== AIM OF THE EXERCISE ==
Should the word "under" occur in a line of the records, copy that line.

- Opening Delimiter -

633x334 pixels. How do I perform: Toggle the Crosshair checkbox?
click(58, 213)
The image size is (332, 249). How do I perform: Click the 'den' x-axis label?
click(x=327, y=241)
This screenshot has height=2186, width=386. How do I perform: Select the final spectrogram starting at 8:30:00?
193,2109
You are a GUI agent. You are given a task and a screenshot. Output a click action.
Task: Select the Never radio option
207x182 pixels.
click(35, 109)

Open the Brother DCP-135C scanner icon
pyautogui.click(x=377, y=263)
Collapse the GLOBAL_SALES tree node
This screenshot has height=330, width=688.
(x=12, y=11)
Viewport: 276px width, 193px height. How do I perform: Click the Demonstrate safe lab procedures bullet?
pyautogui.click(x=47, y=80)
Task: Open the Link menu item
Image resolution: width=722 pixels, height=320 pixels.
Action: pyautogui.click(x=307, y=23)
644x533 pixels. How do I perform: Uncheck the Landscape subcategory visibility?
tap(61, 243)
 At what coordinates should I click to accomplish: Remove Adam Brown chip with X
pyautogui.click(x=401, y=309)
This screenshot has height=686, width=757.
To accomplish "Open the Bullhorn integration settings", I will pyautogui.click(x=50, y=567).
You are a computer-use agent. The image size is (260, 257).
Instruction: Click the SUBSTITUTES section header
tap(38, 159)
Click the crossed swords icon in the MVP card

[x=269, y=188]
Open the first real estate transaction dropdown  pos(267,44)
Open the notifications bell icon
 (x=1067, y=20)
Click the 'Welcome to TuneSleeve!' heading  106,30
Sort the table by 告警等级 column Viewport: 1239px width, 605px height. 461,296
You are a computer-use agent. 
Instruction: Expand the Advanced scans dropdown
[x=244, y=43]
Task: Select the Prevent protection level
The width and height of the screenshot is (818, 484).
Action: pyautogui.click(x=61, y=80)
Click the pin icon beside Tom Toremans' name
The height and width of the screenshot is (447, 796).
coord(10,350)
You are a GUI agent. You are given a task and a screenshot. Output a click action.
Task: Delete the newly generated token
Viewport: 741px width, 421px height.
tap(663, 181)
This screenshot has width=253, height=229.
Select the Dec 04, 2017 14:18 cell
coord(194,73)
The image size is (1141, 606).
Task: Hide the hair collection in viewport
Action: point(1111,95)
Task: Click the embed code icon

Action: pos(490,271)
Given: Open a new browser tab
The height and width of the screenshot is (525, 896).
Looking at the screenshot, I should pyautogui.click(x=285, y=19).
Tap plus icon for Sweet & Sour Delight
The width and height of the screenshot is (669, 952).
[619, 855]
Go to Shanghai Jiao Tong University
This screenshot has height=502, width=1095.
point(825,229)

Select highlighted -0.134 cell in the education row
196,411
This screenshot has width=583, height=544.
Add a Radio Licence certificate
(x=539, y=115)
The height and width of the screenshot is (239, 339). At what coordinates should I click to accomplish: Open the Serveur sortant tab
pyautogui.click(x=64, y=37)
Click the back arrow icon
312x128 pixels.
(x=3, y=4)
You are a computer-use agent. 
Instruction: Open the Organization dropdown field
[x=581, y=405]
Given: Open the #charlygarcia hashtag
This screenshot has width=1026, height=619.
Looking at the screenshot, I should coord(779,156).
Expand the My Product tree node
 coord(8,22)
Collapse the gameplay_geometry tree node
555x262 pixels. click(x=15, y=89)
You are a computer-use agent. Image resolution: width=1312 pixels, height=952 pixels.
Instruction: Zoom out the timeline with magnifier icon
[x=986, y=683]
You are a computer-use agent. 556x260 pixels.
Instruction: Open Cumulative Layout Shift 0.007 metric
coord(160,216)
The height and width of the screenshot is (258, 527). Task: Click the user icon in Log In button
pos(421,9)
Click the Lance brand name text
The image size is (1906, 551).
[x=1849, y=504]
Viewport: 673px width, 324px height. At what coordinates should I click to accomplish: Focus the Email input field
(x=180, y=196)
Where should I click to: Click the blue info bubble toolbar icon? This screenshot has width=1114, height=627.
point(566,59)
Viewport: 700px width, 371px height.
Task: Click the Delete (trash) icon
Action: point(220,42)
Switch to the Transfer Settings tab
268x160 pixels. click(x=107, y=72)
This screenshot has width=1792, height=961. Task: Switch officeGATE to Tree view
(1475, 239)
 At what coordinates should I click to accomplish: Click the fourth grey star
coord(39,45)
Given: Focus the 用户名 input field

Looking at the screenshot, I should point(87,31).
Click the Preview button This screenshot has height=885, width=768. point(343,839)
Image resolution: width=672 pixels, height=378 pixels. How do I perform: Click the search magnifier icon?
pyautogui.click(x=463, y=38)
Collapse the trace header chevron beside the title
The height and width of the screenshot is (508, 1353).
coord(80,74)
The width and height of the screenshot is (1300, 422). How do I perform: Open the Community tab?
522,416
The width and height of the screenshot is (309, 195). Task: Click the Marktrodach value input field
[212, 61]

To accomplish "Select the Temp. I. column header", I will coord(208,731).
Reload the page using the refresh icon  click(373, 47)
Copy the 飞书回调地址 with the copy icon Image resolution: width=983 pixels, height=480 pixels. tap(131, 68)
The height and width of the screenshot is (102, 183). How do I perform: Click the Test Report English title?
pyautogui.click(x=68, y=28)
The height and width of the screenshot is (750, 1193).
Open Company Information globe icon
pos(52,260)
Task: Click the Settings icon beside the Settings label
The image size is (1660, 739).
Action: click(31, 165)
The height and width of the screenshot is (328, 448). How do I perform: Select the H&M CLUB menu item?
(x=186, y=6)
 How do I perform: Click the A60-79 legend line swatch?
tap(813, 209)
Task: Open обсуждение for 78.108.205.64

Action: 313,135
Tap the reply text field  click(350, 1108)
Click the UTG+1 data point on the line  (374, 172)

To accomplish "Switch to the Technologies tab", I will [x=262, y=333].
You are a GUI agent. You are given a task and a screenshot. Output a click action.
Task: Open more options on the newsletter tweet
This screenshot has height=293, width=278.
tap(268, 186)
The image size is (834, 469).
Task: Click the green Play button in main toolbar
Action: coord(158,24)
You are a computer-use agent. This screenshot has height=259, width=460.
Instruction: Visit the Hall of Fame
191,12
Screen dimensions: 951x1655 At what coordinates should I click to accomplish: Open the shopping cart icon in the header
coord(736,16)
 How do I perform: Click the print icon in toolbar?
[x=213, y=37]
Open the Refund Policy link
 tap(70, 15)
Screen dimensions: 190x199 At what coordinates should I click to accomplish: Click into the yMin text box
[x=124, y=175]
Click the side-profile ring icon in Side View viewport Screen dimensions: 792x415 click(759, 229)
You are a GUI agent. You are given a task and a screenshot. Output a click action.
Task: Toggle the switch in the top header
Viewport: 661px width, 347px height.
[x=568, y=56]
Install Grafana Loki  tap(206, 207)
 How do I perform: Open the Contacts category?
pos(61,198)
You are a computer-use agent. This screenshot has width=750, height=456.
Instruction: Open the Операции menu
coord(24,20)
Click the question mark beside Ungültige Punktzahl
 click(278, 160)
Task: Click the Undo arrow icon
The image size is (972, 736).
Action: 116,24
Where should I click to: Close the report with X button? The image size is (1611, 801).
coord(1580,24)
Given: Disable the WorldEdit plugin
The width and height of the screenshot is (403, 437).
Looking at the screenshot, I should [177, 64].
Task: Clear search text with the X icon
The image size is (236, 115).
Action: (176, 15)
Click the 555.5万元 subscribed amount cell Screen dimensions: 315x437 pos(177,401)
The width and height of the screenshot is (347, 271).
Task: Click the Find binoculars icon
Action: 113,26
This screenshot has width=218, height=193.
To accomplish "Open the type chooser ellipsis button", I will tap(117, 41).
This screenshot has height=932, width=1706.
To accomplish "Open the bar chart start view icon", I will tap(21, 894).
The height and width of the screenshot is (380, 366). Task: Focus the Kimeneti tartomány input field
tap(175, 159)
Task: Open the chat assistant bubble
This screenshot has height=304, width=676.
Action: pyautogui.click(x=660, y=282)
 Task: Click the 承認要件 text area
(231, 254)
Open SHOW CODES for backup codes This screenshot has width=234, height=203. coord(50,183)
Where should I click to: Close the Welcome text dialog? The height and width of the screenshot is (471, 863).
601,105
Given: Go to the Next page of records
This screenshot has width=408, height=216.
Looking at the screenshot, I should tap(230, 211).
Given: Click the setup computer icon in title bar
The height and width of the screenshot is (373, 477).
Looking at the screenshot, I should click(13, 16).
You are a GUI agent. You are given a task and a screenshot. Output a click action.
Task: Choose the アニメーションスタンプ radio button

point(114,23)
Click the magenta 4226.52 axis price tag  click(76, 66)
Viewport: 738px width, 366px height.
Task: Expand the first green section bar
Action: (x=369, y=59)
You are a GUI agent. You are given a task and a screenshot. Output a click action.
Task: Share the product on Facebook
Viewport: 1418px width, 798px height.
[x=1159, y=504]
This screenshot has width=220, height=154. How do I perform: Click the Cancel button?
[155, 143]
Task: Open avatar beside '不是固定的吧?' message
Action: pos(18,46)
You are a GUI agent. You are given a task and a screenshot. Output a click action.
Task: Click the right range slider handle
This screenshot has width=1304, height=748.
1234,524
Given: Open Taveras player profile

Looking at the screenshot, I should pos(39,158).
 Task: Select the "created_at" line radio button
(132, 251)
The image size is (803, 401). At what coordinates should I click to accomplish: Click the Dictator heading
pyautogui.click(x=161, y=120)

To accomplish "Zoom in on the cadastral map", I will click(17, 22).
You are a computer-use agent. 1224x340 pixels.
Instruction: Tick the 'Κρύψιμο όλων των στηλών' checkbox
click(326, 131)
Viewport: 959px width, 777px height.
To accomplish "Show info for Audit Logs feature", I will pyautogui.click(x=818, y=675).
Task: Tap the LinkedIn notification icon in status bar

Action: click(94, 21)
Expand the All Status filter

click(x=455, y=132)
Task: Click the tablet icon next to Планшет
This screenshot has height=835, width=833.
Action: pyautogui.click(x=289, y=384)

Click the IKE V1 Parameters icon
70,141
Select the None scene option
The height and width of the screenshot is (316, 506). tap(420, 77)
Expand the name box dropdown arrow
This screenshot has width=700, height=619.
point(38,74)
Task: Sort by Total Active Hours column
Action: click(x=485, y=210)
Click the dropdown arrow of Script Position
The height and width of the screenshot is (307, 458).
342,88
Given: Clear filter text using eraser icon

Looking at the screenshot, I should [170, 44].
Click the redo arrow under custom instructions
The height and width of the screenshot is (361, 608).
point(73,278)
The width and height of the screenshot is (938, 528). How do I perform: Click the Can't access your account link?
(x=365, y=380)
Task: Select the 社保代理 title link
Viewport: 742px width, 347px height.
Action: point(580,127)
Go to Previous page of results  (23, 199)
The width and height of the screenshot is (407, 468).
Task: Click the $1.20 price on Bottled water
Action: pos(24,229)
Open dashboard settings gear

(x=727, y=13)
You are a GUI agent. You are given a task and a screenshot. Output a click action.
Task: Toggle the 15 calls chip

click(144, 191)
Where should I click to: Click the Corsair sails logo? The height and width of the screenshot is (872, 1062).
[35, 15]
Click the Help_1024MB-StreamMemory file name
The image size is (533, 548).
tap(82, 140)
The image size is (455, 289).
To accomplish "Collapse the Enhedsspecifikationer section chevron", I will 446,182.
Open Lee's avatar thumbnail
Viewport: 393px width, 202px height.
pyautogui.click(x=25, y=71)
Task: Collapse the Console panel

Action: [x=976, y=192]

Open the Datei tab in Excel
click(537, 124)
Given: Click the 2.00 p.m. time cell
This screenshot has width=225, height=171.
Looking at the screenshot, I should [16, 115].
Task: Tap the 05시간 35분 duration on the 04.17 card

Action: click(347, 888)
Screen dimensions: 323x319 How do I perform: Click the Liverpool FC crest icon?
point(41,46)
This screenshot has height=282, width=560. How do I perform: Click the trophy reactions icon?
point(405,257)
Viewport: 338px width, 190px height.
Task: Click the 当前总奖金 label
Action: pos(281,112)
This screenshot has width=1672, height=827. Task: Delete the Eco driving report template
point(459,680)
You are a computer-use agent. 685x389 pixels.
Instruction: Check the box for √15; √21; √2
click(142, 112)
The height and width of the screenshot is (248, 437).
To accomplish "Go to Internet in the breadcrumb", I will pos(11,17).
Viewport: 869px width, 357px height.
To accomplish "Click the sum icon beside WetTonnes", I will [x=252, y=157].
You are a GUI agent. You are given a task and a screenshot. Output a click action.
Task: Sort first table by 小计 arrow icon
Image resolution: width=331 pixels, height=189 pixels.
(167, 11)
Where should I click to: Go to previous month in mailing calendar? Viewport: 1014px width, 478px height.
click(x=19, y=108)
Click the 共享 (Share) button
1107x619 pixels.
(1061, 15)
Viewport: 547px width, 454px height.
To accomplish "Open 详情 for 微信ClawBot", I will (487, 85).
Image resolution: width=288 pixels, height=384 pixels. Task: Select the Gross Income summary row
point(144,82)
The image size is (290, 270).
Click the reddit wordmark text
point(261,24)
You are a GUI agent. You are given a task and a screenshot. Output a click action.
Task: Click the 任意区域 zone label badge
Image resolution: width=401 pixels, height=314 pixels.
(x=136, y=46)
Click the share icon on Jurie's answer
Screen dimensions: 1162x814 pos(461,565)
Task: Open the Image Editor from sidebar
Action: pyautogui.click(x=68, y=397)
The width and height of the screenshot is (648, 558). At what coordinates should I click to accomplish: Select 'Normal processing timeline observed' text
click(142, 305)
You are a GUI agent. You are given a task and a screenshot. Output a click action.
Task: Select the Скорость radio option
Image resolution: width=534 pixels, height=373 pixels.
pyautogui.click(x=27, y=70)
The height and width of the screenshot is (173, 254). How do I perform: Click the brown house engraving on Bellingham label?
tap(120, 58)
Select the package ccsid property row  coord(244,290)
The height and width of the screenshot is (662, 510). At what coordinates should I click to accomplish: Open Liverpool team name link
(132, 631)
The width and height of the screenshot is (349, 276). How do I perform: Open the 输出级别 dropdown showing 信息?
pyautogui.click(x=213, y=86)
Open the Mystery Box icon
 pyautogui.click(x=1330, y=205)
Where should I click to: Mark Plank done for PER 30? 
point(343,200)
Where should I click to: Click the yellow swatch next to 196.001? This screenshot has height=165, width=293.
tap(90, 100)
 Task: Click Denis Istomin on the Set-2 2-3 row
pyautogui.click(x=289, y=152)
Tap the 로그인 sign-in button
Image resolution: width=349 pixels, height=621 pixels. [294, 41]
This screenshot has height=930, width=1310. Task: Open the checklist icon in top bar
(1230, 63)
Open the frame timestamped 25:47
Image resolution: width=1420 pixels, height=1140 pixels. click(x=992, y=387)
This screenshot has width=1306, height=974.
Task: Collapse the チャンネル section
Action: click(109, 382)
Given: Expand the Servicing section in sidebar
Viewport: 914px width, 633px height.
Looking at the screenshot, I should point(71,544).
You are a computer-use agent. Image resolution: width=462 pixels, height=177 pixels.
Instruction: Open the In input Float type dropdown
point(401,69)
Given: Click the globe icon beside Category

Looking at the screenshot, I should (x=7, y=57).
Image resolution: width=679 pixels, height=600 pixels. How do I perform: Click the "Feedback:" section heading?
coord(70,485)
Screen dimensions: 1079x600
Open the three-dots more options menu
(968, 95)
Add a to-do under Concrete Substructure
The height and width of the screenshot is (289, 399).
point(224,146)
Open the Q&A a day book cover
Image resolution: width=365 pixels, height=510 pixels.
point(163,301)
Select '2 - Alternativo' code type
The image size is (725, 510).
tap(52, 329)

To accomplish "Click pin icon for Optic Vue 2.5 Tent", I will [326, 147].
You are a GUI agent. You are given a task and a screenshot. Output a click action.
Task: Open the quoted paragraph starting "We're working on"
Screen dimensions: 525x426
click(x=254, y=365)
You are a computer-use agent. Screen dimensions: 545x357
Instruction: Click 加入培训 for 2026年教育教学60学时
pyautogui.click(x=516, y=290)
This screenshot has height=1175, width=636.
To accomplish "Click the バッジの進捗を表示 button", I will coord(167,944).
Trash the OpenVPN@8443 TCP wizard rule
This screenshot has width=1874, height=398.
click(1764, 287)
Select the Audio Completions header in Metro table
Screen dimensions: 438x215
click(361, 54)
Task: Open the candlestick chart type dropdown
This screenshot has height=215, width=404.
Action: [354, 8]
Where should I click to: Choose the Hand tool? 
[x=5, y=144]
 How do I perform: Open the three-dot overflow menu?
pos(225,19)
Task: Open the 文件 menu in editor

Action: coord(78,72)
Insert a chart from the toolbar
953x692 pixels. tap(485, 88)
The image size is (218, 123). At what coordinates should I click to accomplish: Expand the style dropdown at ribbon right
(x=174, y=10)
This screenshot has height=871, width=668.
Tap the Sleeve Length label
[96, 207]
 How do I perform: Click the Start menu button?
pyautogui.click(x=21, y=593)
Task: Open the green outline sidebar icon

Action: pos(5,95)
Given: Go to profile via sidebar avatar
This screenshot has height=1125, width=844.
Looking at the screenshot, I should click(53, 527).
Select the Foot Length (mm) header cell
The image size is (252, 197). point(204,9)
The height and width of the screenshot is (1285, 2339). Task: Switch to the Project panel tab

- Closing Delimiter -

== EXERCISE RESPONSE ==
Click the redo arrow under custom instructions
Add a to-do under Concrete Substructure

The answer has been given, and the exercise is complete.